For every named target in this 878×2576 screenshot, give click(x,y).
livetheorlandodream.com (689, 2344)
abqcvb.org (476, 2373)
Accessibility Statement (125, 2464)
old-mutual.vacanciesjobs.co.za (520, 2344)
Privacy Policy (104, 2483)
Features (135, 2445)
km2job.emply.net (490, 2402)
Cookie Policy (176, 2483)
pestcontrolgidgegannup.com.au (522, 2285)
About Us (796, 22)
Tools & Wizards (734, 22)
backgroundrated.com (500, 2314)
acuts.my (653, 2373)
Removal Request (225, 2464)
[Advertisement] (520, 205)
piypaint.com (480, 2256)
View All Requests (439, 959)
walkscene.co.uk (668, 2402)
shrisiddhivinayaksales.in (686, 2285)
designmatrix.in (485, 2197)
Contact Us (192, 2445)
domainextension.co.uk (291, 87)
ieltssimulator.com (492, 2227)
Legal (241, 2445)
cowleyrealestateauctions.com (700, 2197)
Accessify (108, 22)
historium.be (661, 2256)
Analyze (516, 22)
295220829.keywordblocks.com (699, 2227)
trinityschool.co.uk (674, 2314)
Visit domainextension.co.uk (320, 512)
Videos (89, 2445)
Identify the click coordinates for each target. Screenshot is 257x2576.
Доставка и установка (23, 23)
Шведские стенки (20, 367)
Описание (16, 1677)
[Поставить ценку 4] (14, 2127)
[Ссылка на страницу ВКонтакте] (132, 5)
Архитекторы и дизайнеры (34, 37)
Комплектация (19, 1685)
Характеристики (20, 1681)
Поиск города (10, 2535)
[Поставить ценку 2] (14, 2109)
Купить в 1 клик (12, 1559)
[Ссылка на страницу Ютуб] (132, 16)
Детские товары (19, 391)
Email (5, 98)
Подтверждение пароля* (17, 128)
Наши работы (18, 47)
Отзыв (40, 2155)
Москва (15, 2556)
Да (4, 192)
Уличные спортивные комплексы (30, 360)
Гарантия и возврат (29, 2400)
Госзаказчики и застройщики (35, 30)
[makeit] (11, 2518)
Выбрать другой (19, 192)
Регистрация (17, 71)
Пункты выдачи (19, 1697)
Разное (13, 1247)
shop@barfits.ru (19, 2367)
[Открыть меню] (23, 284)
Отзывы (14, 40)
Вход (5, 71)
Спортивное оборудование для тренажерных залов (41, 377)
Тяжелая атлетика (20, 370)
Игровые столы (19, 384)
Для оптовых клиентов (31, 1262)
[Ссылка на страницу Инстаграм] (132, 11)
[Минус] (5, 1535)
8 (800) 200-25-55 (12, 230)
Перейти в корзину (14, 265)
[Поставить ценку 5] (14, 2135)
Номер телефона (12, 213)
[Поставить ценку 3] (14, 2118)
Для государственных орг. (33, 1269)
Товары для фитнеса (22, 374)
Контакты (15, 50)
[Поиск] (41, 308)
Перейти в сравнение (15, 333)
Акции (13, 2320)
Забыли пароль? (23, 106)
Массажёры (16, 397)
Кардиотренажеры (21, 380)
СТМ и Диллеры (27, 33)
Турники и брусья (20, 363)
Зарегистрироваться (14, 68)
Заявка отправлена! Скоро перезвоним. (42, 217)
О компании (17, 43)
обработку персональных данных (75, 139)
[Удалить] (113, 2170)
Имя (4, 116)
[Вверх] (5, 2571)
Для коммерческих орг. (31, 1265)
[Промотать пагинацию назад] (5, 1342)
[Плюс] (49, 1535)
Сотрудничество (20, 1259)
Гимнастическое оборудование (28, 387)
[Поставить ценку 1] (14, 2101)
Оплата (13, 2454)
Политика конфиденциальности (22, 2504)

### BRIEF
Read through the material above, and whenever a line contains "target", copy it.

### ANSWER BELOW
For every named target in this 878×2576 screenshot, give click(x,y).
Identify the click coordinates for each target. Screenshot is 257x2576.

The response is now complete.